» **What you will do**:
(1) Answer these questions from the passage on the Renaissance egg:
(a) Who made the egg under Fabergé's supervision?
(b) How much was Alexander III billed for the egg?
(c) Who bought the egg in November 1949?
(2) Extend the passage on the Renaissance egg, starting right after its final sentence.

» **Excerpted passage**:

>>>

The Renaissance egg is a jewelled agate Easter egg made by Michael Perchin under the supervision of the Russian jeweller Peter Carl Fabergé in 1894. The egg was made for Alexander III of Russia, who presented it to his wife, the Empress Maria Feodorovna.

It was the last Fabergé egg that Alexander presented to Maria.

Surprise
The surprise is lost, but it has been speculated that the surprise was pearls. Another theory, advanced by Christopher Forbes, is that the surprise for the Renaissance egg is the Resurrection egg, which perfectly fits the curvature of the Renaissance egg's shell and has a similar decoration in enamel on the base. It was also shown at the same 1902 showcase as the Renaissance egg. The Resurrection egg has no inventory number, which would speak in favour of this theory.

History
Alexander III was billed 4,750 rubles for the Renaissance egg, and it was confiscated by the Russian Provisional Government in 1917. It was sold alongside nine other eggs for 1,500 rubles to Armand Hammer.

Advertised for sale by Hammer in 1937, it was sold to Henry Talbot DeVere Clifton. It had been sold in November 1949 to the Swingline magnates Jack and Belle Linsky.

<<<

(Extracted records)
>>>

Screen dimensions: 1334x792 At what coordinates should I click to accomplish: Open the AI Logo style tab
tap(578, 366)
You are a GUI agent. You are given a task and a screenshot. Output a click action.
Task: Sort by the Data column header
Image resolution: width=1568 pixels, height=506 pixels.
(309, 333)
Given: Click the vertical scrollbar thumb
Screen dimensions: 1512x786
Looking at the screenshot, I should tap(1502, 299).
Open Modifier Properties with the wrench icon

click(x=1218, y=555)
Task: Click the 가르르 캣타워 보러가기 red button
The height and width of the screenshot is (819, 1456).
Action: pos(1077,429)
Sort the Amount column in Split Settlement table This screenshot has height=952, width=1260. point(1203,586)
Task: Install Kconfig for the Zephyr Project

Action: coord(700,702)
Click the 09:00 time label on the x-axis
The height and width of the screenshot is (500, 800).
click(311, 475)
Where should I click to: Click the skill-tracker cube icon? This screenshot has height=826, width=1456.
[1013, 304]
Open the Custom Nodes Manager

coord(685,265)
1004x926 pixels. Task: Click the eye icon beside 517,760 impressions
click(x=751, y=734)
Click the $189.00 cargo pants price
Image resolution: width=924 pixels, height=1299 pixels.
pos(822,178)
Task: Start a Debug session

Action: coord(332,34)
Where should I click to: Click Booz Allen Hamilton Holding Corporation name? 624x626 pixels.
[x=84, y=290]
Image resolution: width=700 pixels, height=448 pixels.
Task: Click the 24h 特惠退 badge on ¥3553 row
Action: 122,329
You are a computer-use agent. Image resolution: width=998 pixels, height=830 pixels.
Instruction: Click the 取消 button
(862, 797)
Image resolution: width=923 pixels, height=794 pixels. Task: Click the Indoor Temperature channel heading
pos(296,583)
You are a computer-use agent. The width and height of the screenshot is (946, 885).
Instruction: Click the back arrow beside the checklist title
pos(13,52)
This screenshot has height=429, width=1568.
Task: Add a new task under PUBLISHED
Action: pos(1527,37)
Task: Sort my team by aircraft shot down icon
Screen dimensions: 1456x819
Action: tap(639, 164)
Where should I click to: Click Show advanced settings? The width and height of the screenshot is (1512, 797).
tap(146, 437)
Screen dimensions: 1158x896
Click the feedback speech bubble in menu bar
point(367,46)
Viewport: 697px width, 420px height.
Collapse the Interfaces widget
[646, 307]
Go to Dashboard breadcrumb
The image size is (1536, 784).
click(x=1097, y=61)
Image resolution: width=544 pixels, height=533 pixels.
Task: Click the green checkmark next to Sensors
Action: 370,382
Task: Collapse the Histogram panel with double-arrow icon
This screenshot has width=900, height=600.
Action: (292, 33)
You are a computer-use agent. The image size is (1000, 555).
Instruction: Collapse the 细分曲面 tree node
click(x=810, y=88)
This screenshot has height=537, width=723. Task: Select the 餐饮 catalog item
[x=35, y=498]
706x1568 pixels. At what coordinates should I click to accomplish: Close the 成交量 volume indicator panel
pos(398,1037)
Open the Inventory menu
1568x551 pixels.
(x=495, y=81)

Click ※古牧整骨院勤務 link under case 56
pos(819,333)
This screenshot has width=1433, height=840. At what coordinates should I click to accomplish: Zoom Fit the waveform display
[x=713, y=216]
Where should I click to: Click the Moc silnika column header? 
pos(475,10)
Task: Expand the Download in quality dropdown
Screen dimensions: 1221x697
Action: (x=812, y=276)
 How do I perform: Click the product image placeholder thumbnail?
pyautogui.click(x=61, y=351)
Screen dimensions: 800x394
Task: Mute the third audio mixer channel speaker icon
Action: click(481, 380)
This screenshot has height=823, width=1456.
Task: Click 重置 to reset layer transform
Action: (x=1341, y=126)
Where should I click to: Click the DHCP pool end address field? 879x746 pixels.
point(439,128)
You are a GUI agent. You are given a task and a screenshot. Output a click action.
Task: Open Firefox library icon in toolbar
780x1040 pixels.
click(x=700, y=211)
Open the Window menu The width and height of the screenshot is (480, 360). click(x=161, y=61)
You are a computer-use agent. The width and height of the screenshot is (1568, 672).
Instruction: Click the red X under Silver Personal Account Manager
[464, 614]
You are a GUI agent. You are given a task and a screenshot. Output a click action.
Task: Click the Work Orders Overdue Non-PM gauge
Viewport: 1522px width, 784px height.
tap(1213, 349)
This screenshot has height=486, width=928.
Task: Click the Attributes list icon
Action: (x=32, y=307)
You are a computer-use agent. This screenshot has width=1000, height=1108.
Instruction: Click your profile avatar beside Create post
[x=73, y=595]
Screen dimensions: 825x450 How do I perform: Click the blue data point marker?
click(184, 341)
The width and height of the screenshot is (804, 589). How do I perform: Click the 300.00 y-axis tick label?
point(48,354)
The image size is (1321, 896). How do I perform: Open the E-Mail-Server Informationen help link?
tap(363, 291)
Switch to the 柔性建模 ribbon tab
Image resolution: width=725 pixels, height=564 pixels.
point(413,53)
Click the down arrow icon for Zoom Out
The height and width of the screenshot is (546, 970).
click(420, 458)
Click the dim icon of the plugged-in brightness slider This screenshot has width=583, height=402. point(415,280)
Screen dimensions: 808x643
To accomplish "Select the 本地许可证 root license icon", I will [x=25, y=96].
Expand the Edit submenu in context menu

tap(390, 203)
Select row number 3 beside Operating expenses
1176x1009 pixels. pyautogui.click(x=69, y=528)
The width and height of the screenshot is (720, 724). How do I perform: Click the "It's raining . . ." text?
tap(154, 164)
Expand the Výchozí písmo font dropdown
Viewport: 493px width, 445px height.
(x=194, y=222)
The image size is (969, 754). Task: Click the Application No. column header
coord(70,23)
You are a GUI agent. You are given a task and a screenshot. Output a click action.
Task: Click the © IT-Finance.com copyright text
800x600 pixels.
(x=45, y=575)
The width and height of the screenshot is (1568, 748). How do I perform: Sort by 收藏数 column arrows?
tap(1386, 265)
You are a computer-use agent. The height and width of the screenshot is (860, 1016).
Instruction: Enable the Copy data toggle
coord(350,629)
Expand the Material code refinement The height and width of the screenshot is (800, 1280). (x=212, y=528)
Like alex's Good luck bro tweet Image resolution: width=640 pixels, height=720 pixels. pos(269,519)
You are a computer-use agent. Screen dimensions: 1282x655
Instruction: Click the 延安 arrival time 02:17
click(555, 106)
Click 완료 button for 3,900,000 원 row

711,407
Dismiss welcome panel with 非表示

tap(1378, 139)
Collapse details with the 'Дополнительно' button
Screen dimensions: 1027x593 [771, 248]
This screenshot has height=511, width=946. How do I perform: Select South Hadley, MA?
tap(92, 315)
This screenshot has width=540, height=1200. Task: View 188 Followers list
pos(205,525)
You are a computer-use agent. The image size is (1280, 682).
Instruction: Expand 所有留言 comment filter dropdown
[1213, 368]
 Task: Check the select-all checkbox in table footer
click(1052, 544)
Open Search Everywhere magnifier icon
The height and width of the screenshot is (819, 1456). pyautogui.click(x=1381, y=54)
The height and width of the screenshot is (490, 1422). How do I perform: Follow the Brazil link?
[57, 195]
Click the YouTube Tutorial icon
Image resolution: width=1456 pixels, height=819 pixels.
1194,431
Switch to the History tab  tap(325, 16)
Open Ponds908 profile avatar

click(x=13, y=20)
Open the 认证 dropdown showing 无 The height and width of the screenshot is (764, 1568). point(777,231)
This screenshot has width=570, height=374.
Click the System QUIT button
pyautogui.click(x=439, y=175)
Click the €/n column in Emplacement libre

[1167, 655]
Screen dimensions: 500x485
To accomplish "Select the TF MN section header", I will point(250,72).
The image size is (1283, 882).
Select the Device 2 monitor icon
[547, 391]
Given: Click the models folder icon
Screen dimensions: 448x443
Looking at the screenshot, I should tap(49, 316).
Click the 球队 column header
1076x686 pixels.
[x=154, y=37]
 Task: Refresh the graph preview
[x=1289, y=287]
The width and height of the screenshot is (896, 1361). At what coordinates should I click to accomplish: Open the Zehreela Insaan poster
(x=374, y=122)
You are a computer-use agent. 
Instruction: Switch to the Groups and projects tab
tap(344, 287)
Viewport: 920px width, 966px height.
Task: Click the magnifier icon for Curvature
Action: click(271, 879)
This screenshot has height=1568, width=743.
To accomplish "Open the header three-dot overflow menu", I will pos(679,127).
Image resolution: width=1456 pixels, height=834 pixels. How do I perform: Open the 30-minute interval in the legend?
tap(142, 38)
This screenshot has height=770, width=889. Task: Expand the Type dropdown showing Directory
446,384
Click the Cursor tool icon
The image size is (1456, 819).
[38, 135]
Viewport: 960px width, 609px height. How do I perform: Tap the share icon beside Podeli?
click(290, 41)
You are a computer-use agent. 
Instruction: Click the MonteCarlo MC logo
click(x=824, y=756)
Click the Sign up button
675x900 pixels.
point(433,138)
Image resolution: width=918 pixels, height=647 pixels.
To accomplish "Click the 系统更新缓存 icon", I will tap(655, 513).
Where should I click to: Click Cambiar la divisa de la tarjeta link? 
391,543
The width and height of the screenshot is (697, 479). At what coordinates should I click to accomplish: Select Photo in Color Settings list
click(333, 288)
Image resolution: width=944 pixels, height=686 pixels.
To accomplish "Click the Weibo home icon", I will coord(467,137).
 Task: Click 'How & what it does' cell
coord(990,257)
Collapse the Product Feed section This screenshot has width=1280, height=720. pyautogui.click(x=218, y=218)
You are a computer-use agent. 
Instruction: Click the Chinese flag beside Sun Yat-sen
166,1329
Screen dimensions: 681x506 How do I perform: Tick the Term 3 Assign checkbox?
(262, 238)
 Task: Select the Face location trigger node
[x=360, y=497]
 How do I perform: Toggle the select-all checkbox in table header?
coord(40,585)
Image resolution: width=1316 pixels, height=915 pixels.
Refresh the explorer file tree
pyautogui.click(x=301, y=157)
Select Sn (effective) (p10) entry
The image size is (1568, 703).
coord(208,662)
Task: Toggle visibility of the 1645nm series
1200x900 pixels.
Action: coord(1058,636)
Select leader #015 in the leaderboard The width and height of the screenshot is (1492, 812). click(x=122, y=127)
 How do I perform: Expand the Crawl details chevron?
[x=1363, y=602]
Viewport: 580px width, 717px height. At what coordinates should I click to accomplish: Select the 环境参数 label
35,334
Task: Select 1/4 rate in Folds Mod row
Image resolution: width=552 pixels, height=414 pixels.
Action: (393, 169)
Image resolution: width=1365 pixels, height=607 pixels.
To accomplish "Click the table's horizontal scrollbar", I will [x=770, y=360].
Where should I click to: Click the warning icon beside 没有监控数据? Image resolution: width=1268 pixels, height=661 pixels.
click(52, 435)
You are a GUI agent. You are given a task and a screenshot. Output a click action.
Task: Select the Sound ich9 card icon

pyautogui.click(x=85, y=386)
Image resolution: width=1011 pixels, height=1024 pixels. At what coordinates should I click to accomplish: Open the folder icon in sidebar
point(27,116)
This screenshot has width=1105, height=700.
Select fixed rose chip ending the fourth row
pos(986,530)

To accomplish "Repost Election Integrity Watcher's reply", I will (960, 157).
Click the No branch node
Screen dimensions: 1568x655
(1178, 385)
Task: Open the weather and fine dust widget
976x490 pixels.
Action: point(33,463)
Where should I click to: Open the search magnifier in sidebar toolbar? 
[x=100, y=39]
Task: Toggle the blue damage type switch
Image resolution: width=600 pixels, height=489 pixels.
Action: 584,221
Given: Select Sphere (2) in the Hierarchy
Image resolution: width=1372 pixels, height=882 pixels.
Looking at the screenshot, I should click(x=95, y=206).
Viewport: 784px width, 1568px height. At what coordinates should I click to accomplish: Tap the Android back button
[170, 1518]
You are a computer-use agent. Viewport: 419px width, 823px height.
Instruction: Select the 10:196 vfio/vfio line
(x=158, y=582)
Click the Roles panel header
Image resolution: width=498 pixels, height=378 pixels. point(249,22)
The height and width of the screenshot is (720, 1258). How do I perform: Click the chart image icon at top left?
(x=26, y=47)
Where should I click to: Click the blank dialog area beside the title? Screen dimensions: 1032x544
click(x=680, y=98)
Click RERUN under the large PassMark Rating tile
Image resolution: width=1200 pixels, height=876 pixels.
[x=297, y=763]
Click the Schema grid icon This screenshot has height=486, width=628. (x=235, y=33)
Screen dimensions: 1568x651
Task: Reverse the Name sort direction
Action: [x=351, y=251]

<<<

» **Answers given**:
(1)
(a) Michael Perchin
(b) 4,750 rubles
(c) Jack and Belle Linsky, the Swingline magnates

(2)
Attempting to give their Fabergé collection to the Metropolitan Museum, the Linskys were rebuffed, as the museum stated it was not interested in "Edwardian decorative trivia". The egg was then sold to the Manhattan antique dealers A La Vieille Russie, where it was purchased by Malcolm Forbes for his collection on May 15, 1965.

The Forbes Collection was sold in 2004 to Russian oligarch Viktor Vekselberg. Vekselberg purchased some nine Imperial eggs as part of the collection for almost $100 million.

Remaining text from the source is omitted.